Das stimmt Wendepunkt Die indische Außenpolitik erklärt zum Teil die absolut ungewöhnliche Initiative und den überraschenden Schritt von Premierminister Narendra, der nach seiner Reise nach Moskau im Juli im August die Ukraine und Polen besuchte und vorschlug, mitten in Friedensverhandlungen außerhalb Asiens zu vermitteln Europa, das als einen seiner wesentlichen Teile Großbritannien, seine ehemalige Kolonialmacht, einbezieht.

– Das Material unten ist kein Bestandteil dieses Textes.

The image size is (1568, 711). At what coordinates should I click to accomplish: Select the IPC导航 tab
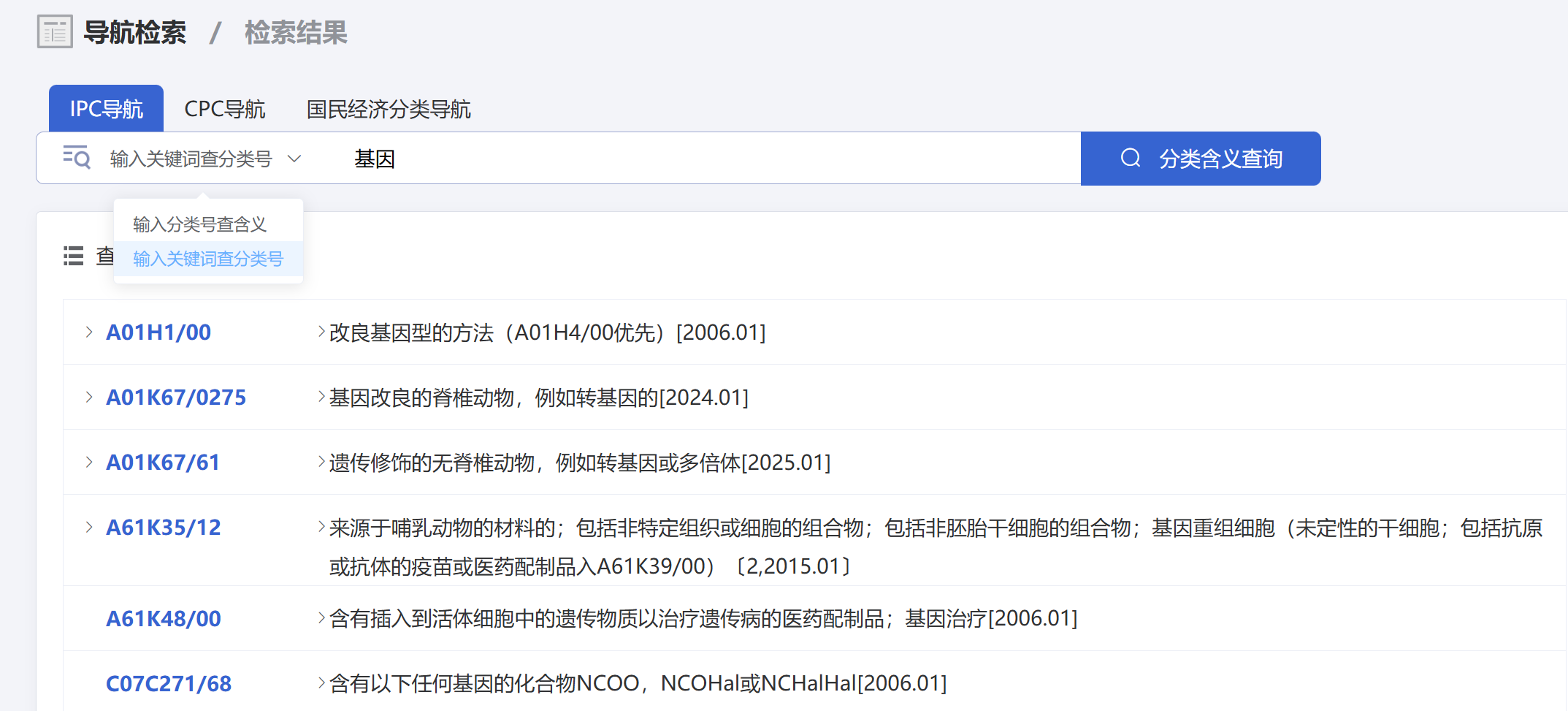click(105, 107)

Damit nimmt Indien innerhalb des globalen Südens eine Position ein, die derjenigen ähnelt, die es auf der Bandung-Konferenz 1955 und bei der Bildung der Blockfreien Bewegung einnahm, die sich während des Kalten Krieges gegen die ihrer Meinung nach neuen Formen des Kolonialismus stellte und Neokolonialismus der damaligen Großmächte.

Aber dieser neue/alte Weg der indischen Außenpolitik wird nicht einfach sein, wie aus der fast unmittelbaren Vergeltung hervorgeht, die das Land mit dem Staatsstreich erlitt, der kürzlich seinen Verbündeten, den Premierminister von Bangladesch, Shikh Hasina, stürzte verabschiedet wurde und die Unterstützung/Intervention der Vereinigten Staaten hatte. Ein erzwungener Regierungswechsel, der dem neuen Muster der US-Interventionen seit dem Staatsstreich in der Ukraine 4 folgte und Bangladesch jederzeit in einen neuen Brennpunkt militärischer Spannungen zwischen Indien und China verwandeln könnte.

Auf jeden Fall müssen wir die nächsten Entwicklungen verfolgen, um das Verhalten dieses neuen Indiens zu bewerten, das vorschlägt, in das „Spiel der Großmächte“ einzutreten.

* Jose Luis Fiori Er ist emeritierter Professor an der UFRJ. Autor, unter anderem von Globale Macht und die neue Geopolitik der Nationen (Boitempo) [https://amzn.to/3RgUPN3]

Ursprünglich veröffentlicht im Conjuntura Bulletin Nro. 7 von Internationales Observatorium des XNUMX. Jahrhunderts – NUBEA/UFRJ.